Steve Faltley ("The long view on the Labour party and its left-right tensions," letters, The Guardian, 13 March 2019; www.theguardian.com/politics/2019/mar/12/the-long-view-on-the-labour-party-and-its-left-right-tensions) needs to do a little more research or engage his memory before firing off another letter criticising Jeremy Corbyn’s shadow cabinet make-up.
He claims he should reach out to offer experienced ex-ministers like former party leader Ed Miliband and former communities secretary Yvette Cooper. He did.

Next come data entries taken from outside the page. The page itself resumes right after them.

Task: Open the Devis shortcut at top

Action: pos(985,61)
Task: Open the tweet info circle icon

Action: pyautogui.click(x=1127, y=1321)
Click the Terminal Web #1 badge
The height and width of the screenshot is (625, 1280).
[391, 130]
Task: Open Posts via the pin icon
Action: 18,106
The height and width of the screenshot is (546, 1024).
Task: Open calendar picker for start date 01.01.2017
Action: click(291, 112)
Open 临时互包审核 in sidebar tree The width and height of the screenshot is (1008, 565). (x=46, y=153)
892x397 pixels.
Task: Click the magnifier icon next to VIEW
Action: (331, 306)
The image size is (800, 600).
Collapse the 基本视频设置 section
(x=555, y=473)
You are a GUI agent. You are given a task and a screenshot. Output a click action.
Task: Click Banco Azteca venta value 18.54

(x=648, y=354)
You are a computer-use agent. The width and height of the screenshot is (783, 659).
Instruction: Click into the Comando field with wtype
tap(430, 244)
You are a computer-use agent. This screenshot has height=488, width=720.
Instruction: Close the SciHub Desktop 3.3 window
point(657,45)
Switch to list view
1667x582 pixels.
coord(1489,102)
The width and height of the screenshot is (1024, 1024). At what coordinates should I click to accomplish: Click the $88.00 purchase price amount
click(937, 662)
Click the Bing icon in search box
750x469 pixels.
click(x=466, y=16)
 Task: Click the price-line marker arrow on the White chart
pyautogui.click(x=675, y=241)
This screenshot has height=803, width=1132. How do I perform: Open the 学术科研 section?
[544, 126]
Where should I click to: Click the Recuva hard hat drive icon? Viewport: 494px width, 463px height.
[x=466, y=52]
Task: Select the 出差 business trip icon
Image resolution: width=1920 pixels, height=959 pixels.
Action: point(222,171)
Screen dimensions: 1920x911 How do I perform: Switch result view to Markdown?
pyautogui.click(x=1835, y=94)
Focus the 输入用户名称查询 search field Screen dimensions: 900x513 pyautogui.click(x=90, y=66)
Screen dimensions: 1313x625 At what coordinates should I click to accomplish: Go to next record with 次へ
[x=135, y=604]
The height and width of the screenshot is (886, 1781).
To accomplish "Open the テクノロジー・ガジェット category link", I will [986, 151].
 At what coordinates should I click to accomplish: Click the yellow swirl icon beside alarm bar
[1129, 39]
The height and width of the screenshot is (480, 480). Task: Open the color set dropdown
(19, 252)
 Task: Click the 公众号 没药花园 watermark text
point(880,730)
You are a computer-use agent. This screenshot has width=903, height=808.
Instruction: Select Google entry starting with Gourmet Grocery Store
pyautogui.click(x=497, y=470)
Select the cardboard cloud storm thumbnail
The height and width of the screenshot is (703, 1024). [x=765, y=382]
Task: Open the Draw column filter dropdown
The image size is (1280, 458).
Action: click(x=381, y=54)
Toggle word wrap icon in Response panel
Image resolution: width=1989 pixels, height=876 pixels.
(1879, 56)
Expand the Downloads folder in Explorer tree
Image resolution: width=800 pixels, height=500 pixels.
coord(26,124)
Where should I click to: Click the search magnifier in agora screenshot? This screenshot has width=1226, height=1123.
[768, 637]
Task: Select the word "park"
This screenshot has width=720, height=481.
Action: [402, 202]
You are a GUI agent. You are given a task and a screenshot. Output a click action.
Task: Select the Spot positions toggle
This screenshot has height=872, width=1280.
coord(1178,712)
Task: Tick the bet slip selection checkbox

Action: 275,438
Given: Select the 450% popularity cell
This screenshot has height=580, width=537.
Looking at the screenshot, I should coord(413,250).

Both turned down jobs, preferring in the former case to concentrate on campaigning, and in the latter, to chair the home affairs select committee.
He also attacks Corbyn for a lack of inclusivity compared to Blair in his political team, citing how Blair included-left oriented MPs such as Dr Gavin Strang and Michael Meacher.
In fact Strang was never given a department, only being in charge of transport under deputy pm John Prescott; and Meacher was never given a cabinet job, as Labour rules required, despite having been elected to the shadow cabinet.
By contrast, Corbyn did however appoint the following Blairite or centrist MPs into his first shadow cabinet:
Heidi Alexander, Health; Gloria De Piero, Young People and Voter Registration; Ian Murray, Scottish; Lilian Greenwood, Transport; Lucy Powell, Education; Kerry McCarthy, Environment; Seema Malhotra, Chief Secretary to the Treasury; Vernon Coaker, Northern Ireland; Lord Charlie Falconer, Justice; Karl Turner Attorney General; Chris Bryant, Leader of the House; Hilary Benn and Diana Johnson’ Foreign; Lisa Nandy, Energy; Owen Smith, Work and Pensions; Angela Eagle, Business; John Healey, Housing and Planning; Nia Griffith, Welsh; Maria Eagle, Culture; Kate Green, or Women and Equalities; Luciana Berger, Mental Health.
They all resigned less than a year after being appointed, in an orchestrated – but failed - attempt at a coup to remove him as elected leader.
Many MPs in the Parliamentary Labour Party (PLP), including the notorious resignees, who jumped from the progressive Corbyn-MacDonnell ship to form the right-of-centre “independent group”, have spent much time since trying to destroy Labour’s chance of electoral victory by undermining the leadership at every turn, for which they will not be thanked by millions who need a Labour government
Luckily Corbyn’s record at elections is excellent, and he is on track to be the first socialist prime minister, in the wake of the unmitigated chaos of the current Tory shambles in government.
But he needs to get better political advisors in his office.